Oh dear. We’ve all heard stories of how invited guests don’t show up for weddings (how rude), but ruder still is the person who shows up with a plus one, unannounced. Almost every bride is prepared to over-cater, but to have guests left without food is a nightmare situation!
This is of course, the worst case scenario, but what if you have advance notice before your wedding that a friend (whom you’re not even that close to) wants to bring his or her new squeeze whom you’ve never met before to the reception? If you have plenty of seats to spare, this isn’t a problem, naturally, but what if your guestlist is already tight?
- Nina Callaway of About.com points out with limited budgets, that stranger (to you) is taking the place of someone you do know and would like to have at your wedding. She suggests creating a blanket rule and sticking to it, such as “only couples that live together”, or “only couples that are in relationships, not just dating casually”.
- Jocelyn from Ask Jocelyn says that while some people may feel “entitled” to bring a plus one especially if they are married or engaged, it is still the marrying couples’ prerogative. However, she advises having a chat with the bride or groom to clarify if their invitation extends to your other half.
- Meanwhile, Peggy Post at the New York Times reckons a plus one invites are fine if you’re married, engaged to, living with or in a long-term relationship with.

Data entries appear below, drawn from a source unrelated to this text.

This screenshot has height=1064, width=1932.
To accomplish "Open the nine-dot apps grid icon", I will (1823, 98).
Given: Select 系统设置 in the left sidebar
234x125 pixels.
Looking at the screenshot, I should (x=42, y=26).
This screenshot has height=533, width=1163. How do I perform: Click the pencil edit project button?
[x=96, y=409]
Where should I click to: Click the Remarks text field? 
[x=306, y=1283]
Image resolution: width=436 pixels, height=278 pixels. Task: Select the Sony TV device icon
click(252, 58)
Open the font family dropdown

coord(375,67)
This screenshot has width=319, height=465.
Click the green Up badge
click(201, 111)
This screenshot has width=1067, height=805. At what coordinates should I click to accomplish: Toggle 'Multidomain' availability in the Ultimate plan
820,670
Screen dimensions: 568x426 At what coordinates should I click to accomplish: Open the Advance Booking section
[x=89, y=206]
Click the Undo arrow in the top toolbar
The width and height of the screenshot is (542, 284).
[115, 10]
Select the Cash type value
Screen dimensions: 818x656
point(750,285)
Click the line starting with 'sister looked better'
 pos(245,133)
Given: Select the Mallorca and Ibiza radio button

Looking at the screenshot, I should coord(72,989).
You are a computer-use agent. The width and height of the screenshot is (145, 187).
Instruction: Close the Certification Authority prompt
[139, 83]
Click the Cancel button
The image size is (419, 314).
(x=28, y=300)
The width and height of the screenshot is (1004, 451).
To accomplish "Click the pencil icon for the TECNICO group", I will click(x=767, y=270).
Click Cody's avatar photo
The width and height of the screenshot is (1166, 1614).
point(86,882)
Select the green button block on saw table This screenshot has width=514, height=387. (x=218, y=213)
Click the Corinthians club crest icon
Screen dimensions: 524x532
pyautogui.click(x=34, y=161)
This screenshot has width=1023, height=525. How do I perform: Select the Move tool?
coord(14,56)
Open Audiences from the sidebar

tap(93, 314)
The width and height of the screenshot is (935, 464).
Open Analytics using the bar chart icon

She tells guests not to be offended and to look on the bright side: “ Be happy that you’re one of the ‘must be there’ people on the bride and bridegroom’s guest list.”
- For every scenario, including people ending up bringing a relative or someone you’ve consciously not invited, Easy Weddings reminds you there are two options, to evaluate on a case-by-case, or to stick to a rule and be consistent. Make the best of friends and family and use word-of-mouth to tell guests that due to limited seats, plus ones are a no-no unless you’ve specifically said yes, they advise.
- To try and avoid any awkwardness, Xochitl Gonzalez at Huffington Post outlines three simple rules each for the couple, and guests, respectively. She reminds guests of the most important rule: “The name on the front of the invitation is kind of also an instruction label: if only your name appears, only you were invited.”
- But what to do if a guest persistently asks to bring their plus one? SavvySugar tells you to stick to your guns and be firm. “You have every right to call those guests and simply tell them that you’re sorry if there was any confusion, but they were not invited with a guest,” their advice columnist writes. “I would hope they’d understand, but if you get some push back, stand your ground, be firm, and tell them there are no exceptions — period.”
Source: weddings.about.comWant to read more? Click on to this article here, about the plus one wedding dilemma.
Having had two weddings (and twice the headache!) I speak from experience when I say this is an inevitable pickle you’ll face. The best thing is to be clear on your invitations, and be firm with your guests.
At our smaller wedding, we enforced this strictly, but at our traditional Chinese reception, we were a bit more easygoing and allowed people to bring partners – only if they asked (nicely). Good luck with it!